LoRA-Enhanced Vision Transformer for Single Image based Morphing Attack Detection via Knowledge Distillation from EfficientNet
Ria Shekhawat, Sushrut Patwardhan, Raghavendra Ramachandra, Praveen Kumar Chandaliya, Kishor P. Upla
TL;DR
This work tackles morphing attacks on Face Recognition Systems by introducing a knowledge-distillation framework where a CNN-based EfficientNetV2 teacher guides a Vision Transformer student fine-tuned with Low-Rank Adaptation (LoRA). An adapter maps teacher embeddings to the student space, and the learning objective combines $L_{KL}$ with $L_{CE}$ to improve detection while maintaining computational efficiency.
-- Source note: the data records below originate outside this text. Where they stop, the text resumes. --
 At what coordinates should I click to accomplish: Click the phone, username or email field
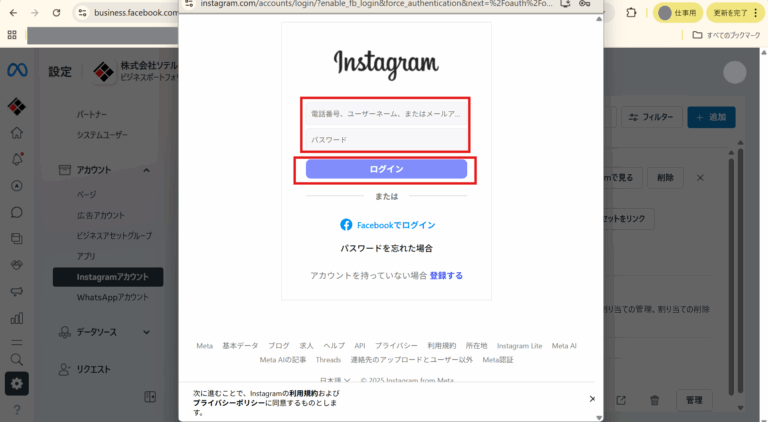tap(386, 114)
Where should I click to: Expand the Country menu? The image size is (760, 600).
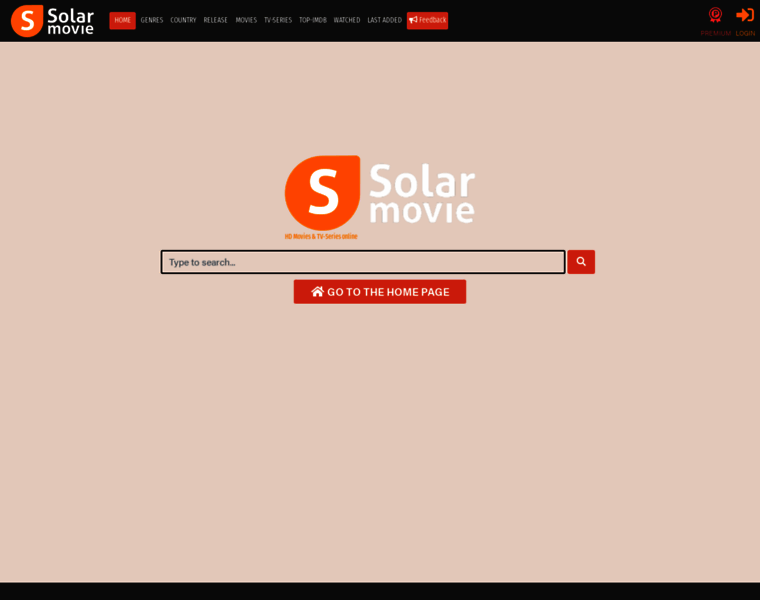coord(183,20)
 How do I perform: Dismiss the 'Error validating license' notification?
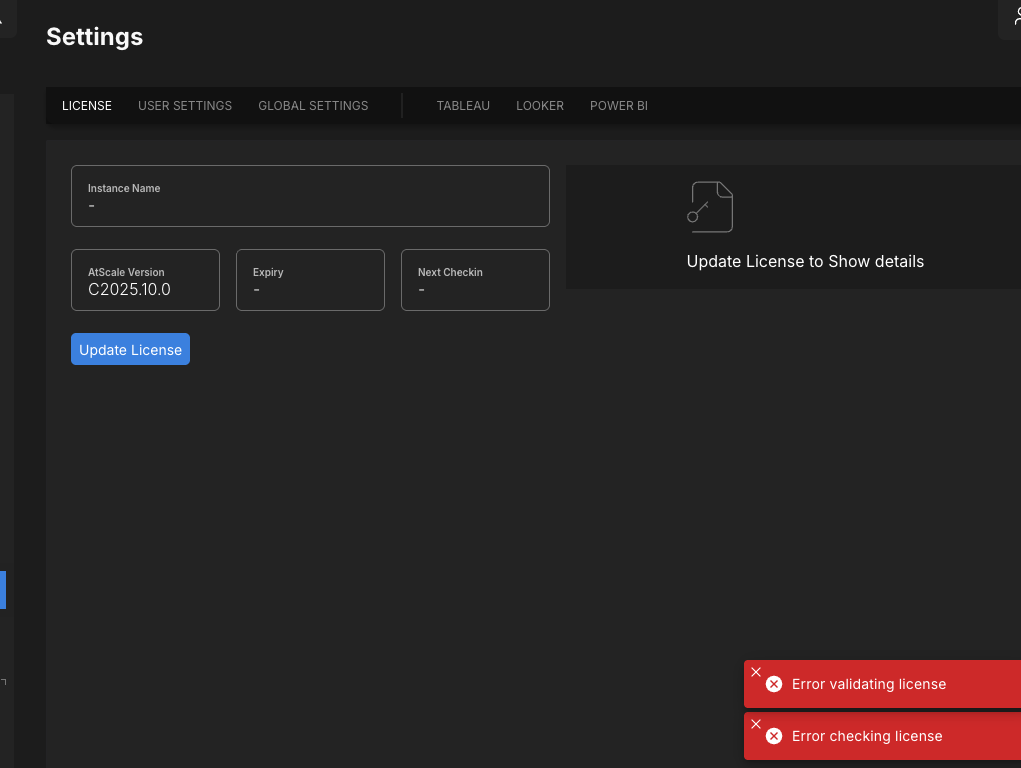[x=756, y=672]
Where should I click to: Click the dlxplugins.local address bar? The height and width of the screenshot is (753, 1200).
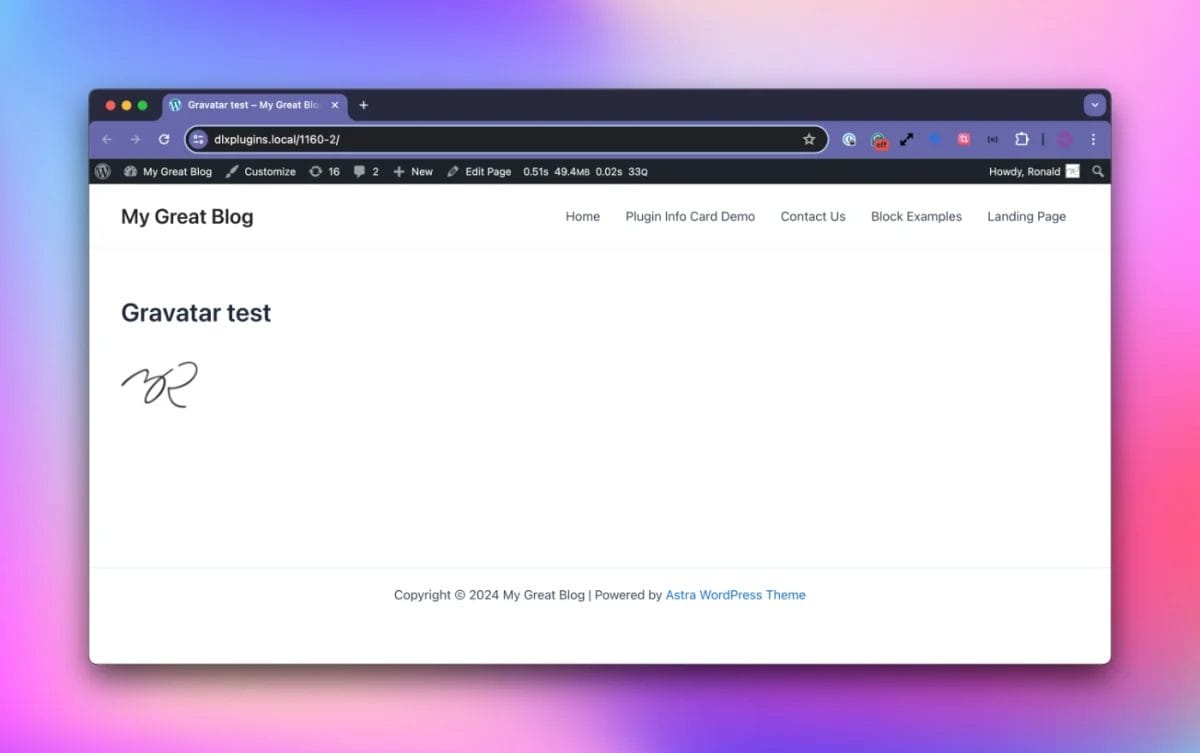[500, 140]
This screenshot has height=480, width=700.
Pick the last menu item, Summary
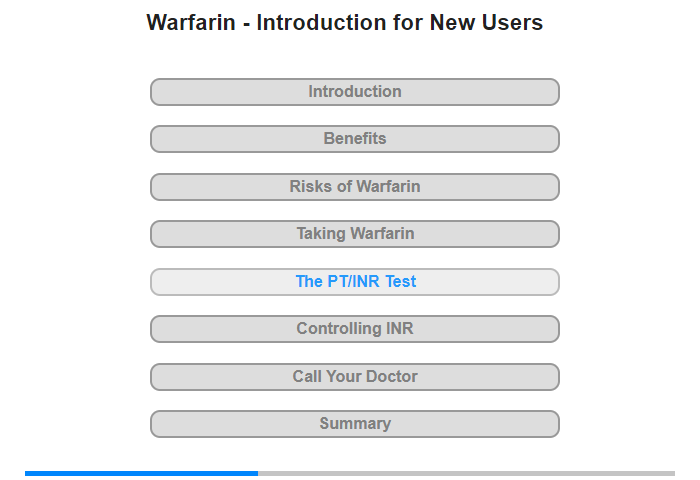(x=355, y=424)
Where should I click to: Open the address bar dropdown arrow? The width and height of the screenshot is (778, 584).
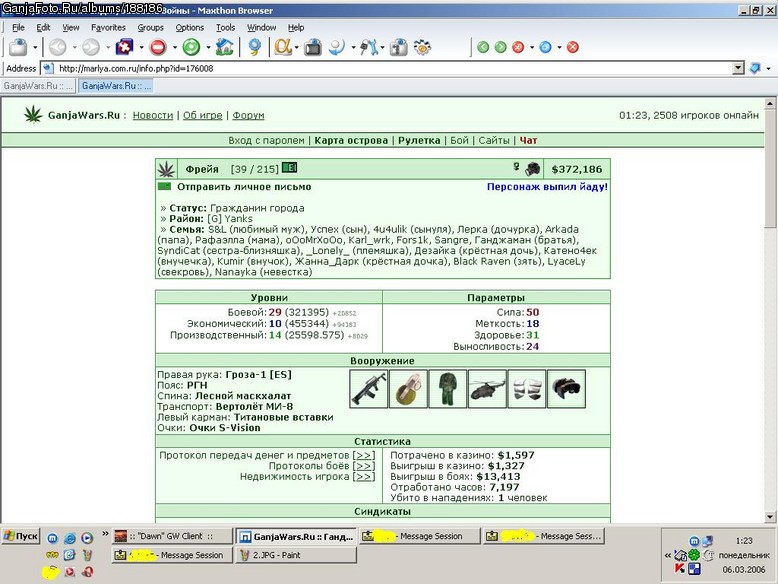pyautogui.click(x=738, y=68)
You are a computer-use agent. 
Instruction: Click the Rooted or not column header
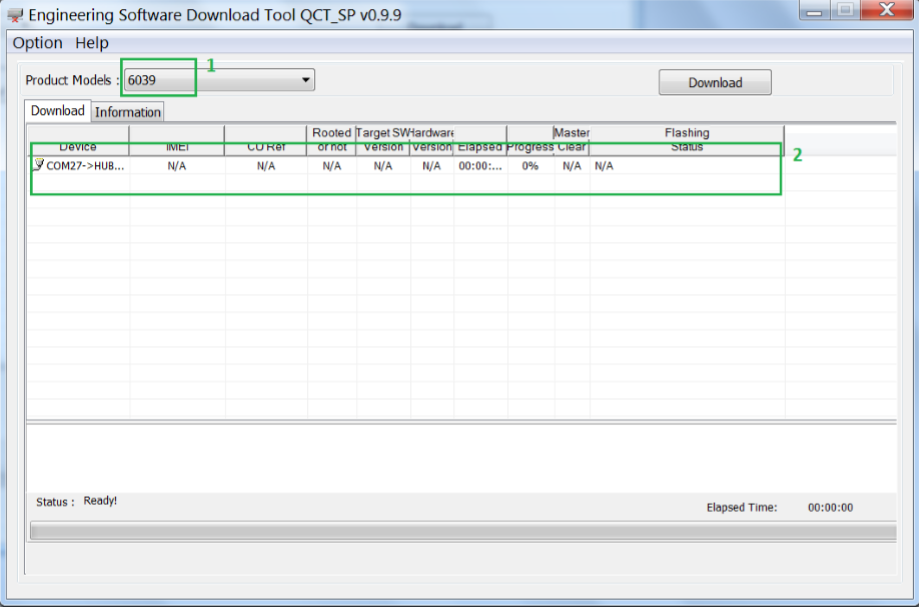332,140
Evaluations on three public morphing datasets with ten morphing techniques show that the proposed KD+LoRA approach achieves state-of-the-art performance (e.g., D-EER $=3.25\%$, BPCER $=1.86\%$ at MACER) and strong generalization across diverse attacks. The method demonstrates practical potential for robust and scalable S-MAD in real-world security systems, with future work focusing on curriculum-style distillation and semi-supervised extensions.
Abstract
Face Recognition Systems (FRS) are critical for security but remain vulnerable to morphing attacks, where synthetic images blend biometric features from multiple individuals. We propose a novel Single-Image Morphing Attack Detection (S-MAD) approach using a teacher-student framework, where a CNN-based teacher model refines a ViT-based student model. To improve efficiency, we integrate Low-Rank Adaptation (LoRA) for fine-tuning, reducing computational costs while maintaining high detection accuracy. Extensive experiments are conducted on a morphing dataset built from three publicly available face datasets, incorporating ten different morphing generation algorithms to assess robustness. The proposed method is benchmarked against six state-of-the-art S-MAD techniques, demonstrating superior detection performance and computational efficiency.